Als ich die Eingangshalle erblickte, wurde mir augenblicklich warm ums Herz. Ich verband so viele wunderbare Erinnerungen mit diesem Haus und dass, obwohl ich gerade mal ein wenig mehr, als ein Jahr hier gelebt hatte. Ich wollte einen Schritt hinein machen, doch James´ Hand, die noch immer mit meiner verschlungen war, hielt mich zurück. Als ich ihn ansah, trat ein trauriges Lächeln auf mein Gesicht und hinter meinen Augen begann es verräterisch zu brennen.
Er stand dort, wie zur Salzsäule erstarrt und blickte in die Halle vor uns. Sein Blick wirkte emotionslos, doch gleichzeitig schimmerten seine Augen und ich konnte eine winzige Träne in seinem Augenwinkel erkennen.
Eine Sache, die ich an ihm sehr schätze, war, dass er nicht versuchte seine Gefühle vor mir zu verstecken.
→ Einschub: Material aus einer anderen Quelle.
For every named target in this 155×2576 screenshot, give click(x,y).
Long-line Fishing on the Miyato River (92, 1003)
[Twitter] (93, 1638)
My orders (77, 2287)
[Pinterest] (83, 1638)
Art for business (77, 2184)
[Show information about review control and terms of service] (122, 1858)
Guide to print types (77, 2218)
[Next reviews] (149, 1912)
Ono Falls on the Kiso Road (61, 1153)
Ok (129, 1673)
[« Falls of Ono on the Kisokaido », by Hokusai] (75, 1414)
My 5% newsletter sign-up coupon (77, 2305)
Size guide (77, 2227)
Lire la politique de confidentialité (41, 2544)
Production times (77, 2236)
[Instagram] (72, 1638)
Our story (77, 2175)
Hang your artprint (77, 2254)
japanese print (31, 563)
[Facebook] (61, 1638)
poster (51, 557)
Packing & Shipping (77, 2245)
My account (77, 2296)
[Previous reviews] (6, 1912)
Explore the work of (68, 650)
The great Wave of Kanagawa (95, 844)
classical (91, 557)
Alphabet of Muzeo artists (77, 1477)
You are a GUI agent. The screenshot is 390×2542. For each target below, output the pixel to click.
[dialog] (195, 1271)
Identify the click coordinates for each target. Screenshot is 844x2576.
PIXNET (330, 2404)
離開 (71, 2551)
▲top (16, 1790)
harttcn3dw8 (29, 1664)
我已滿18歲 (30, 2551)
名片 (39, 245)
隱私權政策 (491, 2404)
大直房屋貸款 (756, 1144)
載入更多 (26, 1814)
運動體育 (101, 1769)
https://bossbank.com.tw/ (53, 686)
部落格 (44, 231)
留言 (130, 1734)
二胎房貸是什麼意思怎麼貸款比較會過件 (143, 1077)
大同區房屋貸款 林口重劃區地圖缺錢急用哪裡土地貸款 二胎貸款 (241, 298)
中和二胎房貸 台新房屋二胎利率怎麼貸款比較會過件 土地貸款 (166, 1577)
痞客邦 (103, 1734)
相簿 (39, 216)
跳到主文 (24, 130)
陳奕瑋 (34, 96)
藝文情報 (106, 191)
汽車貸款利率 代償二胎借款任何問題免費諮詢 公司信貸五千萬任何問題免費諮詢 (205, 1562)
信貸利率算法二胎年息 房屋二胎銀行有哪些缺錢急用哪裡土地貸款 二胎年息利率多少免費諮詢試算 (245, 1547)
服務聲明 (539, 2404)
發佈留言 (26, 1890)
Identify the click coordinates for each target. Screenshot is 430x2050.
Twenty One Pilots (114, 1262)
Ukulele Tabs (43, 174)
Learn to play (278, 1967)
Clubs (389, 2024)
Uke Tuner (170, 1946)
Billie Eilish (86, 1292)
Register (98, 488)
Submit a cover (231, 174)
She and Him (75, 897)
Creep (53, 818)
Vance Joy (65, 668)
Es zeigte mir, wie sehr er mich liebte und ich war unglaublich dankbar dafür, dass er nicht einer dieser arroganten Gockel war, die der Meinung waren, dass ein echter Mann nicht weinen durfte.
Eigentlich war es doch genau andersherum. Ein echter Mann, ein echter Mensch, hatte nun mal Gefühle und in meinen Augen war es eher eine Stärke, als eine Schwäche, diese zu zeigen.
Vorsichtig bewegte ich mich auf James zu. Während ich mit meinem Daumen sanft die Tränen von seiner Wange wischte, küsste ich ihn. Es war kein gewöhnlicher Kuss, nicht nur ein Schmatzer, wie zur Begrüßung oder vor dem schlafen gehen, viel mehr war es eine Bekundung meiner Liebe, ein Zeichen, dass ich für ihn da sein würde und dass es in Ordnung war zu trauern.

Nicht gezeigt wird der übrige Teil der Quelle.